12. A method as claimed in claim 11, wherein a user PIN is provided as a
knowledge factor.
13. A method as claimed in claim 11 or claim 12, wherein the first computing
device generates a cryptogram to provide a possession factor.
14. A method as claimed in any preceding claim, wherein the value transfer is
processed using a real-time authorisation network.
15. A method as claimed in any preceding claim, wherein the value transfer is
confirmed real-time to both first and second computing devices.
16. A method as claimed in any preceding claim, where the outcome of the
value transfer is summarized in a non-repudiable token that can be verified by
both parties.
17. A method at a first computing device for making a value transfer to a
second computing device, the method comprising:
establishing a local data connection with the second computing device;
identifying an amount to transfer;
identifying a first account;
providing one or more credentials to authorise the transaction, and
sending encrypted and authenticated transaction data to a first account provider
for value transfer between the first account provider and a second account
provider; and
receiving confirmation of the completed transaction from the first account
provider.
18. A method as claimed in claim 17, further comprising generating a nonrepudiable
and verifiable token on a successful transaction outcome and
delivering this token to the second computing device.
19. A method at a second computing device for receiving a value transfer from
a first account associated with a first computing device, the method comprising:
establishing a local data connection with the first computing device;
identifying a second account at the second computing device, and
providing second account information to the first computing device; and
receiving confirmation of the completed transaction from a second account
provider.
20. A method as claimed in claim 19, further comprising generating a nonrepudiable
and verifiable token on an unsuccessful transaction outcome and
delivering this token to the first computing device.

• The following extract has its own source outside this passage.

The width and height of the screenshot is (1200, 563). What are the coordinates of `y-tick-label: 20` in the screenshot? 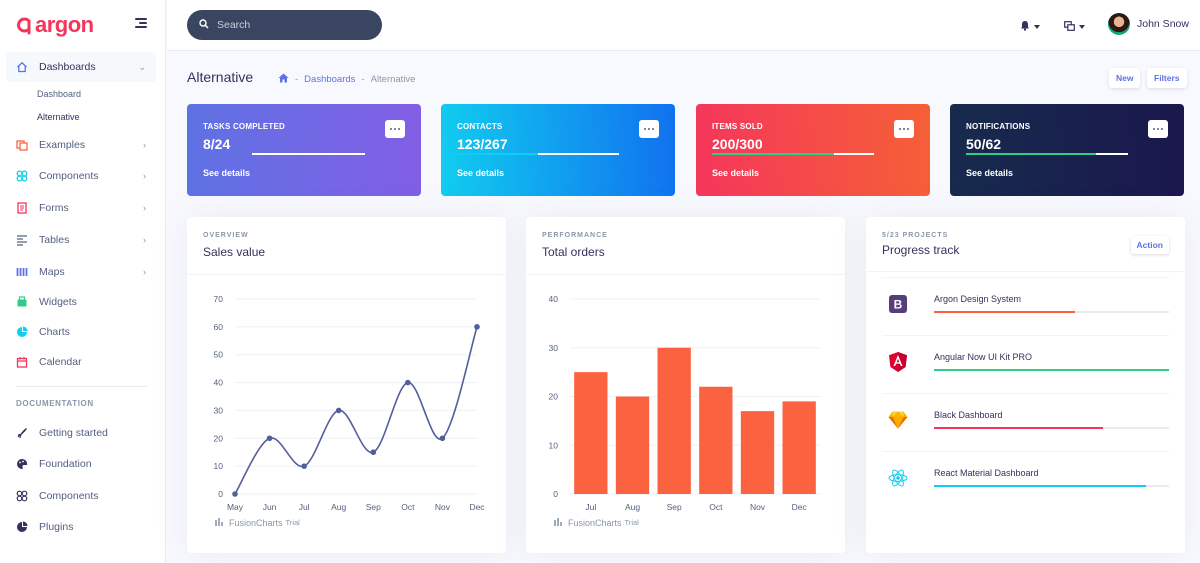 It's located at (554, 397).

2 1. A computing device having a processor and a memory, wherein the
processor is programmed to perform the method of any of claims 17 to 20.
22. A computing device as claimed in claim 2 1, wherein the computing device
further comprises an NFC controller.
23. A computing device as claimed in claim 2 1 or claim 22, wherein the
computing device is a mobile cellular telecommunications handset.
24. A computer program product stored on a physical medium, wherein the
computer program product is adapted to program a processor of a computing
device to perform the method of any of claims 17 to 20.